For Linda, the rest of the quote is “I really really hope so. I don’t think so.” It’s from The Cardigans.

always got time for new friends

Yesterday (and the glow is filtering into today too) was a great day. For two weeks I’ve been flirting with the guards for my parking lot because I kept forgetting to get my pass. BUT yesterday I went and got it! *does a little dance* I like the guards for our parking but I’m glad it’s over.

Then the freeway was PACKED and had horrible traffic and we were more than 15 minutes late to my appointment. Bear was a sweetheart who waited for me while I was with the doctor.

I went to get my eyes checked and get contacts and new glasses!!! Because Bear was waiting, while we were waiting for my eyes to dilate, Bear picked out some rimless frames for me. Mr Dr thinks there are some contacts that will work with the astigmatism and farsightedness I’ve got in my right eye. He’s the kind of Dr that tells you shit instead of just saying, well, this is your prescription and here’s your options. He explained why my options were limited and figured out why I’d had trouble with contacts in the past and why I hate my current glasses more than usual. He adjusted my prescription back to what it was about five years ago and said that even if we can’t get the contacts to work out that the glasses shouldn’t be as irritating.

Then we went home. Getting your eyes dilated is trippy. You think you can see, and you can, but it’s a bitch to focus. But I could drive home. We were really close. So its still sunny and about 80 degrees at 7pm, so we break out the brand new lawnmower (that runs on PROPANE, I can’t tell you how much shit Bear has gotten for that). Bear proceeds to mow the lawn that is about 4 weeks overgrown. I hung out and weeded and pruned as best as I could what with the whole not being able to focus. The lawnmower stalled out a few times with the super high grass. At one point I asked him if he wanted a break and I’d mow for a bit. He responded that mowing was a man’s job. I didn’t really want to mow so I told him sure, it absolutely was and he looked very manly. I started to walk away and he starts sputtering behind me. He should know better. After 9 years together, I don’t fall for much of his bs.

Then we got dinner, watched about half of Legion and passed out. Tomorrow we have the neighborhood get together and we’ve gotta get the raised beds for my tomatoes because they were shipped on Wednesday and should get here today or tomorrow. Sunday we think we might rearrange the furniture around the house to try something out.

(Gilligan, song is Very Busy People by The Limousines. The whole line is “We are very busy people but we’ve always got time for new friends”.)

Love if you want it

We’re going to see the house again today. In the snow no less this time.

Buying a house is hell for a million reasons. I still keep wondering why it isn’t more fun than this. Bear gets satisfaction figuring out how he wants to fix/change the house to make it more us while we wait. I think I feel really unsettled by the realization that none of the furniture he’s looking at really does anything for me. It doesn’t help, apparently, I’m horribly ambivalent about furniture and Bear refuses to leave me out of it.

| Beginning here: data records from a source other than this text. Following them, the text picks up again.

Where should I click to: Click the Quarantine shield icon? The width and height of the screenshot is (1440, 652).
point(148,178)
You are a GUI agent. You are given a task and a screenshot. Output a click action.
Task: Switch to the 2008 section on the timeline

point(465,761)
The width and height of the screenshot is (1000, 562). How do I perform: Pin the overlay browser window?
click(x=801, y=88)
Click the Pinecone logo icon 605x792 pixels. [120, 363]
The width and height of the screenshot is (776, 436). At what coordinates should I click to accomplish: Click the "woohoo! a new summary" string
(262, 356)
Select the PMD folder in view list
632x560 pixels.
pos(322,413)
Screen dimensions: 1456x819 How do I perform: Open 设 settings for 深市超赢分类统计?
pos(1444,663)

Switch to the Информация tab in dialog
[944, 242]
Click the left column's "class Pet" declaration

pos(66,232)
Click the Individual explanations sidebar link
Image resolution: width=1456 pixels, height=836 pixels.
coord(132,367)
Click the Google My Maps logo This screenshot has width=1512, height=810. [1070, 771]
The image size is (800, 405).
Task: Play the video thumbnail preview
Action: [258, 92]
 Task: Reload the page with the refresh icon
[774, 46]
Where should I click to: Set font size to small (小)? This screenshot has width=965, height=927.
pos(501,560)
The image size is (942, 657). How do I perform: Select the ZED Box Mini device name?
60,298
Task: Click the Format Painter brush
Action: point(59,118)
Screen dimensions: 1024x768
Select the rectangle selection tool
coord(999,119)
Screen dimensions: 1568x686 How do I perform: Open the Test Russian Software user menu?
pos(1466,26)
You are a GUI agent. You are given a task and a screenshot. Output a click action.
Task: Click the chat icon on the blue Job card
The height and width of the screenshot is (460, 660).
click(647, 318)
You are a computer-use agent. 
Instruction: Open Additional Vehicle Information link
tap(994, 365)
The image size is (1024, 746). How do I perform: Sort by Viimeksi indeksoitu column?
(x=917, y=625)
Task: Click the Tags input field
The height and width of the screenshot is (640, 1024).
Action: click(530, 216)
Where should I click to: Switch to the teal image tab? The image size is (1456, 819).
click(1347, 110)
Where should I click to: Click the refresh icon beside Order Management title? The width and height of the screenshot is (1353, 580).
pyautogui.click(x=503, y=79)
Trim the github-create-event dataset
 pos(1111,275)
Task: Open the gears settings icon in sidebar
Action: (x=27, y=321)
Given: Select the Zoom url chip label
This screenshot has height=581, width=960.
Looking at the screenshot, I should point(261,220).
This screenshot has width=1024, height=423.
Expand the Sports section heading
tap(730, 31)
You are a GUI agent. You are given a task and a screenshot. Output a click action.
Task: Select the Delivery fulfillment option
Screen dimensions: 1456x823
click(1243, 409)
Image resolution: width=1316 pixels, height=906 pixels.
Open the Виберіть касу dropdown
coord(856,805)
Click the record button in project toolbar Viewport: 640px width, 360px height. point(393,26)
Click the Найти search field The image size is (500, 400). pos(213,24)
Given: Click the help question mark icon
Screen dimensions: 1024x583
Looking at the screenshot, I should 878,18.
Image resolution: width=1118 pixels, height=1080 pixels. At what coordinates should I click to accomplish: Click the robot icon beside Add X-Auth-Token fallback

Which means every time he checks with me about a table and chairs or buffet or sectional I get that awful tight feeling in my chest. I don’t know. I do know our house is cute and casual it its layout and design. It’s a 1950′s ranch. The current layout and structure give it a light, bright, airy feeling. Ornate doesn’t fit on it. Heavy doesn’t fit it. Bear of course then gets upset when I tell him his taste is too formal because then I’m putting words and meaning in his mouth. We’ll figure it out I’m sure. I’ll probably also figure out why I don’t like any of the furniture we’ve looked at sometime.

When we got up this morning though, I realized that the house has personality to me. A good one. I think we can really make this home and be happy if we can just figure out what we are doing and not bankrupt ourselves in the process.